You can purchase the materials from a glass shop, a pool enclosure shop etc., but I wouldn't call this a DIY project.

Unless of course you have some kind of experience with fabricating aluminum framing.

The way it works is, the installers come to your house, you tell them what you want, they take some measurements and then go back to the shop and fabricate it. Then they come back out and install the sections, screen it and caulk it.

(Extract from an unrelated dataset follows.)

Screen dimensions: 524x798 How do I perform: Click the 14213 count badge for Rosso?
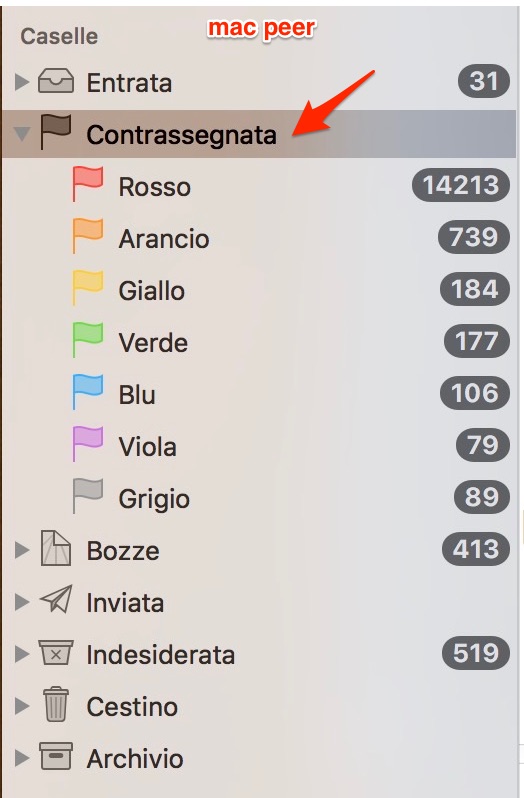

You need jigs and other uncommon tools to fabricate it correctly.

Reply to
Ron

If you want to make your own, have you considered simple screen doors mounted side by side with H channels between and U channel top and bottom. The problem would be finding doors without holes for handles predrilled. In Arizona senior citizen parks, I've seen old sliding patio doors mounted this way to make solid glass walls. Cheap if you can find a bunch of surplus doors. Which reminds me that you can buy aluminum screens for sliding patio doors...might work in place of screen doors although they are pretty flimsy.

Tom G.

Reply to
Tom G

Alex, I live in Florida and have a screened in patio just as you explained. I built it my self, was a piece of cake. Lowes has the material 1X2s 2X2s roof panels and corner brackets. And a big box of self drilling screws. All the aluminum components are cut with skill saw or better yet a chop saw. BE SURE TO WEAR EYE PROTECTION!!! Lowes catalog or go to store and have the wood trim guy help you to order. Oh yea the screen is held in place with a rubber spline. My patio is about

12X12 feet was an easy DIY>

Muff

Reply to
Muff

I was talking about 5x2 framing which is what pool enclosures are made out of.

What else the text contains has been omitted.